Policial que oferece proteção a condomínio não é empregado

Julgados - Direito do Trabalho - Terça-feira, 9 de agosto de 2005

O policial que presta serviços de ´segurança informal` em revezamento com outros colegas, não mantém relação de emprego com o condomínio que o contrata. Neste caso, para os juízes da 1ª Turma do Tribunal Regional do Trabalho da 2ª Região (TRT-SP), o trabalho é eventual.

Um ex-policial militar entrou com processo na 43ª Vara do Trabalho de São Paulo, pedindo o reconhecimento de vínculo empregatício com o Condomínio Habitacional Residencial Palmares. De acordo com a ação, o síndico do condomínio acertou com um grupo de policiais militares – entre eles o reclamante – a segurança do conjunto residencial.

Segundo testemunhas, os serviços eram prestados de acordo com as conveniências de cada um dos participantes, dentro das folgas de suas escalas, repartindo entre si os pagamentos recebidos.

O grupo também prestava serviço de segurança ao Tênis Clube Paulista e o reclamante – hoje, desligado da Polícia Militar – comparecia no máximo duas vezes por semana para as rondas de vigilância. Como a vara reconheceu a relação de emprego, o condomínio recorreu ao TRT-SP.

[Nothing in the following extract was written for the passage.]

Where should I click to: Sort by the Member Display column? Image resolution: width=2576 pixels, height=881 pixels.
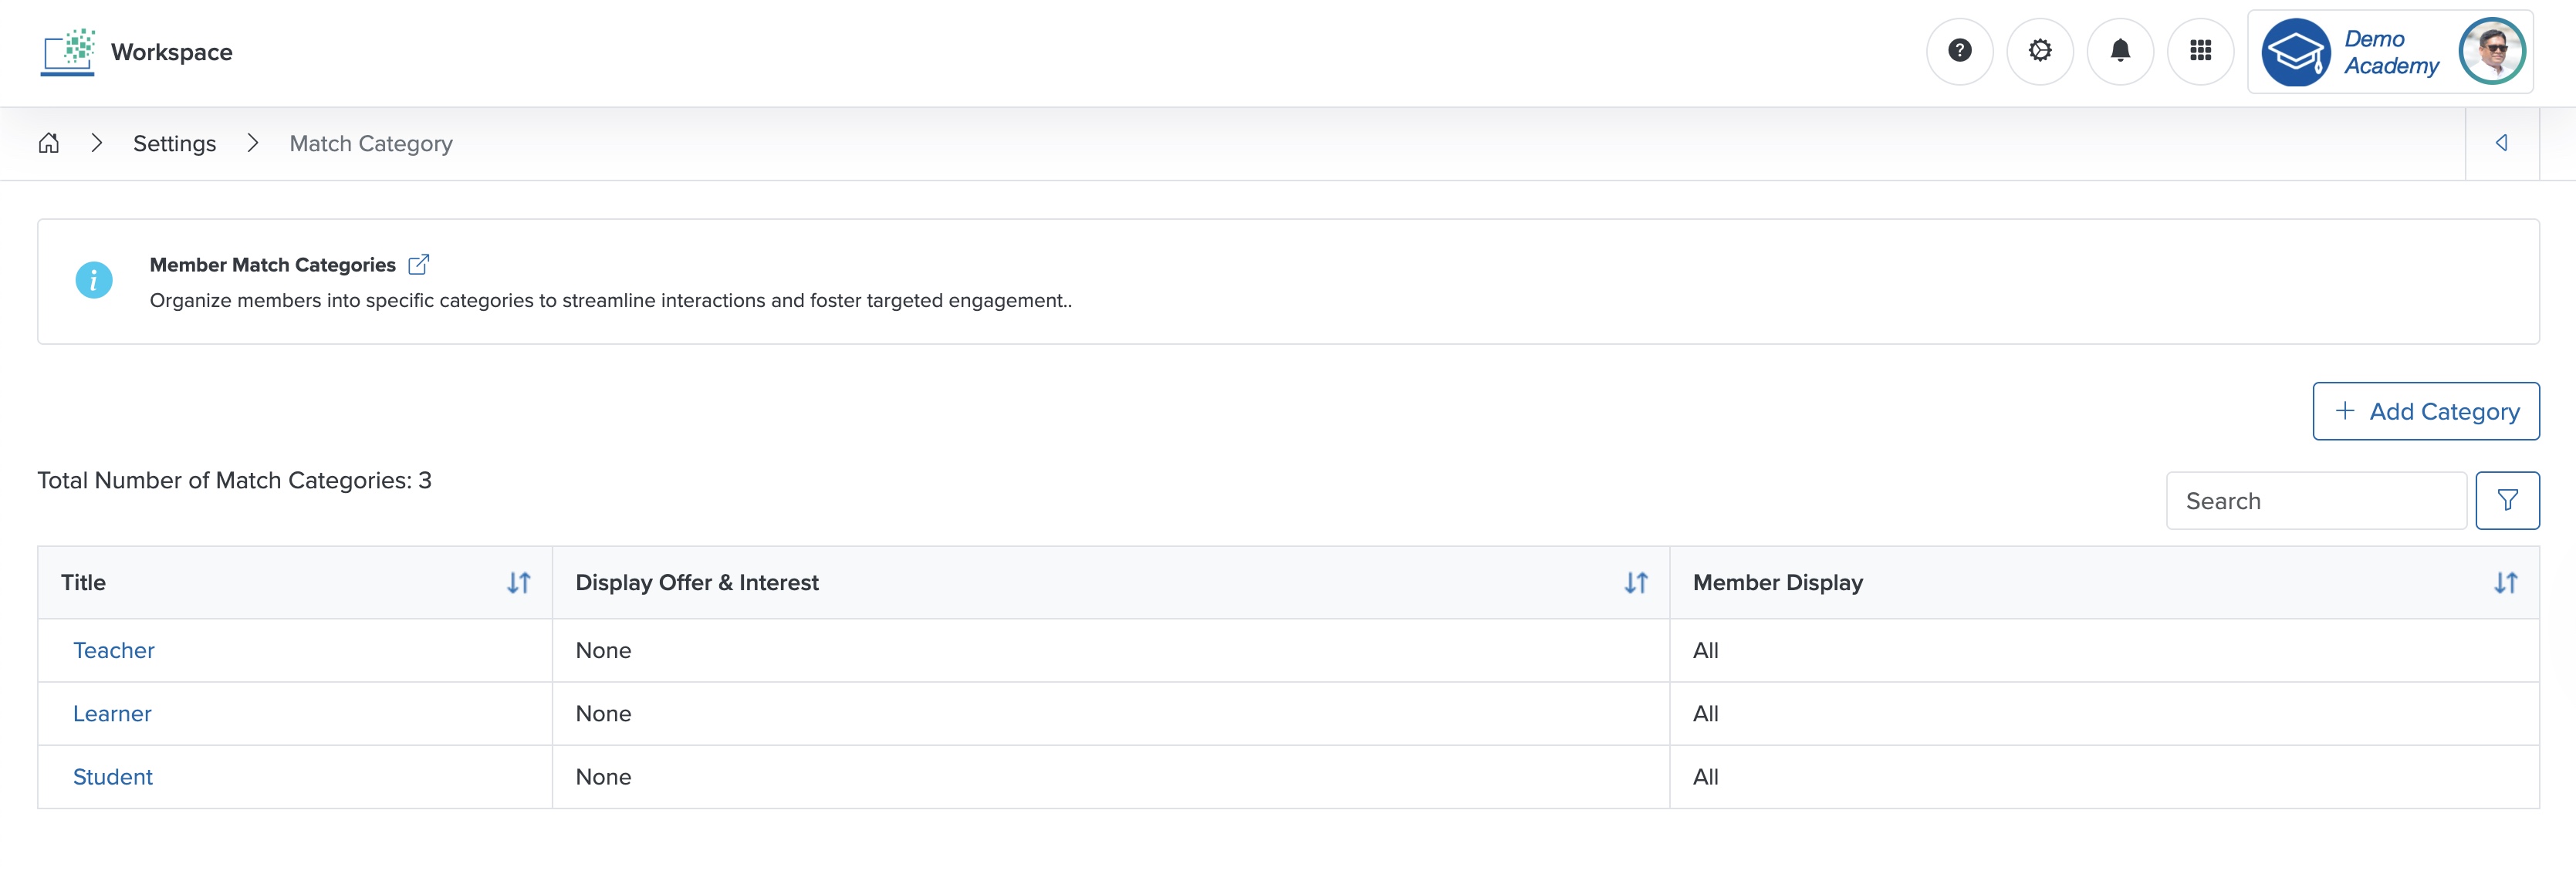[x=2509, y=582]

De acordo com o juiz Plínio Bolívar de Almeida, relator do recurso no tribunal, ´o aumento, sem precedentes, da criminalidade em todo o território nacional em diversas tipificações ilícitas criminosas, que passou a atingir os conjuntos residências e habitacionais, e a falta de providências efetivas por parte das autoridades levam o particular a procurar a segurança privada`.

Segundo o relator, o condomínio foi ´convidado` pelo grupo de policiais e ex-policiais, sob a liderança de um deles, a ´receber segurança`. Para ele, a forma inusitada dessa organização informal, clandestina, mostra até onde chega o descalabro da segurança pública.

´Na verdade, esses policiais, no meu entendimento, de forma incorreta, angariavam como que uma taxa de proteção aos moradores, tão ameaçados pela delinqüência que corre solto nas ruas das cidades`, observou.

´Mas, não se trata de discutir a licitude, ou não, do trabalho dos policiais militares em suas horas de folga. Trata-se, sim, de se apurar se havia a subordinação, a impessoalidade e o trabalho fixo, elementos que determinam a caracterização do vínculo`, destacou o juiz Bolívar de Almeida, acrescentando que ´as provas orais negam todos os atributos`.

Para o relator, a relação era com o grupo e não com os indivíduos que o compunham. Era um ´bico` sofisticado, porque coordenado pelo policial militar de maior patente e ascendência entre os demais.

Por unanimidade, a 1ª Turma acompanhou o voto do juiz relator, negando o vínculo empregatício do ex-policial com o condomínio.